Hephaistion si alza di scatto, rovesciando la sedia. Si sente salire in gola tutta l’esasperazione covata per giorni, lasciata a sobbollire nell’attesa e nell’impotenza. Ora vuole solo sputarla fuori in un grumo di veleno mortale, e questo maledetto gliene sta dando l’opportunità. Oh, sì.
Per un attimo potrebbe persino amarlo.
“Se Aleksandros muore, sei tu quello a perdere tutto,” sibila, facendo un passo verso di lui. “Sei tu l’amico del Re, non io, come mi hai ben ricordato.” Gli si pianta davanti, le vene che si gonfiano nelle mani strette a pugno. “Pensaci bene, Krateros. Pensa bene a quel che dici, prima di riaprire quella latrina che hai per bocca.”
Krateros si lascia di nuovo andare a una risata pesante, scheggiata di rabbia. Anche lui fa un passo avanti, il petto che ora quasi sfiora il suo. “Finalmente una reazione dall’altero Hephaistion, il prode Hephaistion, sempre così controllato e sicuro di ogni cosa. Fai vedere chi sei veramente una volta per tutte, figlio d’una troia ateniese!”
Ptolemaios si slancia verso di loro, intercettando lo sguardo omicida negli occhi di Hephaistion, ma è troppo tardi. Hephaistion l’ha già afferrato per il collo della tunica e sbattuto contro il tavolo, un boato rabbioso che gli sale dal petto.

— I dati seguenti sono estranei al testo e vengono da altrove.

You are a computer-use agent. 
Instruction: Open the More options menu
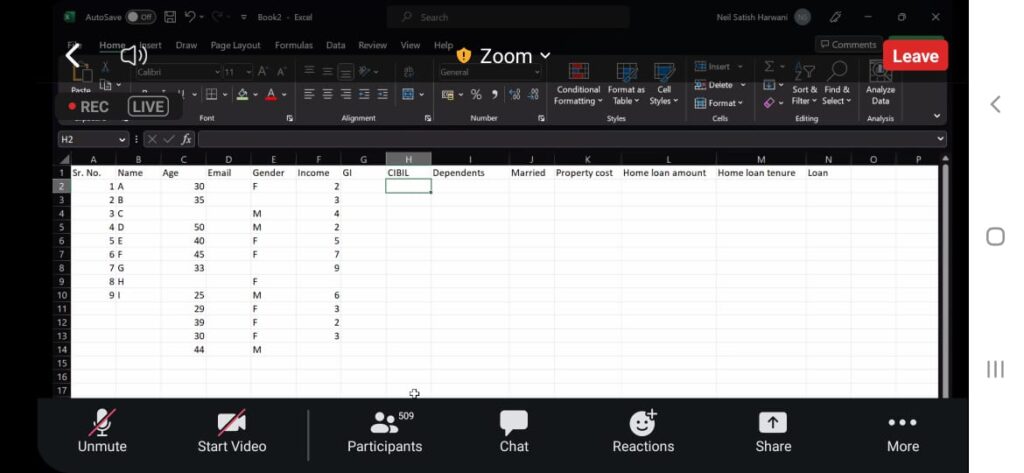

“Stavolta ti ammazzo davvero,” ringhia, e sa di essere pronto a farlo, “un’altra parola e ti cavo gli occhi con le mie mani.”
È solo un attimo: in un urlo di rabbia, Krateros lo afferra per le braccia e lo spinge via, avventandosi contro di lui con le mani ad artiglio. Lo colpisce alla mandibola, torcendogliela con uno schiocco sinistro; Hephaistion grugnisce qualcosa, il sangue che gli ribolle in bocca, ma in un istante è di nuovo su di lui, agile e pronto, a sferrargli pugni nel ventre con tutta la forza che ha in corpo.

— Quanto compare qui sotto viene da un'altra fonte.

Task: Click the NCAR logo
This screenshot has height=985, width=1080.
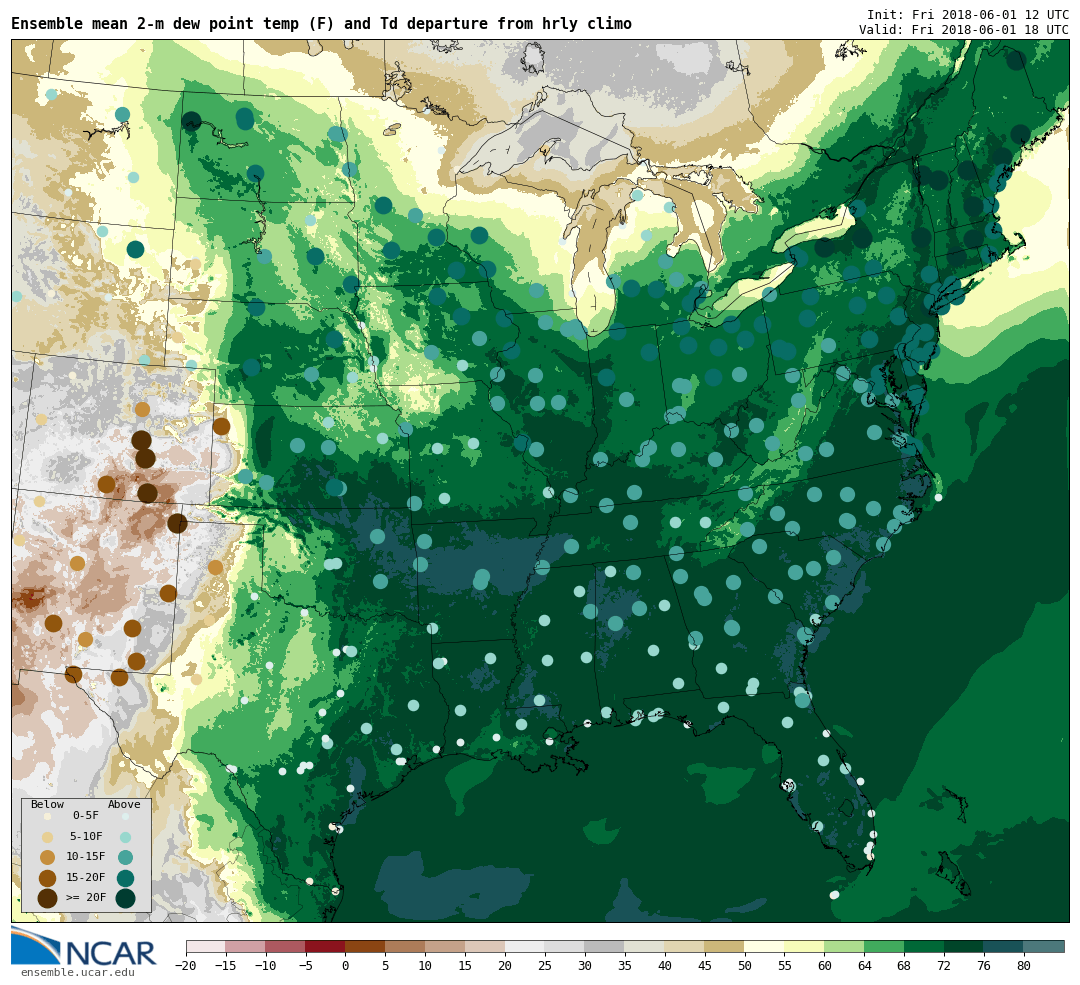Action: click(84, 948)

Krateros sbatte contro il tavolo e finisce a terra, rovinando come un cinghiale abbattuto – ed Hephaistion è subito su di lui, le mani strette al collo, mentre l’altro si dibatte furioso, gli occhi iniettati di sangue, la voce un rantolo rabbioso.
È vagamente consapevole delle urla di Ptolemaios e delle invocazioni di Lysios, le orecchie sono piene solo del rombo del sangue e del gorgoglio di Krateros sotto le sue dita.
Si sente afferrare da sotto le braccia e spingere indietro con violenza, la voce di Lysios che grida qualcosa – “Phai!” e per un attimo ha l’istinto di voltarsi e prendere a pugni anche lui.
Ptolemaios si è inginocchiato accanto a Krateros, e lo sta aiutando a rialzarsi. Quest’ultimo tossisce e sputa sangue mentre si rimette in piedi, sorreggendosi al compagno.
Hephaistion continua a dibattersi per liberarsi, grida e impreca – la nube opprimente di rabbia che non accenna a sciogliersi: è ansioso di gettarsi in quella tempesta fino a rendersi incosciente – fino a dimenticare tutto.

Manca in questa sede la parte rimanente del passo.